-- DATASET EXCERPTS --
-=-=-=-=-

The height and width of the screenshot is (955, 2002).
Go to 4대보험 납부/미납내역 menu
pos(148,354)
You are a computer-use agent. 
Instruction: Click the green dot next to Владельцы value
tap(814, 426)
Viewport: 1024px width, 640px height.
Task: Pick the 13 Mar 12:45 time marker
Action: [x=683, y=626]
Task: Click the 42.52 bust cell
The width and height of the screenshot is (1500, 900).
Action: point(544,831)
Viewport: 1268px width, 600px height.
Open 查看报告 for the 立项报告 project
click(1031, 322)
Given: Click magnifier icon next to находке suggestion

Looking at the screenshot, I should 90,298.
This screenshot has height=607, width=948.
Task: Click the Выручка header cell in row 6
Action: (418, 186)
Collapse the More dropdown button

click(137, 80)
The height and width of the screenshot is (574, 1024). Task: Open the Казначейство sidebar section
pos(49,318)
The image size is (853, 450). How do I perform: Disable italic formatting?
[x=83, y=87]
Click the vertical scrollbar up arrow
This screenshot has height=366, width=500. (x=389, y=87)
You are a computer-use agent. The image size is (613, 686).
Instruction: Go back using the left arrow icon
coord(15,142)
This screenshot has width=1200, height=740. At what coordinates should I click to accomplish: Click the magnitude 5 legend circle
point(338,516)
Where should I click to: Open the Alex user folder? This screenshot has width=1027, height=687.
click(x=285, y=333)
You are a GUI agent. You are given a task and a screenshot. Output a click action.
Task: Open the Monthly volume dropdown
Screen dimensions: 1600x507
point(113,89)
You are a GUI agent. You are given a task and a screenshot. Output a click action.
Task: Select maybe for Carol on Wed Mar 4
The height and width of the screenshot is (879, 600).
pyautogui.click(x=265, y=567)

-=-=-=-=-

-- WORK TASK --
Search the entries for the word "agent" and pick out every line that holds it.

-- WORKED SOLUTION --
You are a computer-use agent. 
You are a computer-use agent. The image size is (613, 686).
You are a GUI agent. You are given a task and a screenshot. Output a click action.
You are a GUI agent. You are given a task and a screenshot. Output a click action.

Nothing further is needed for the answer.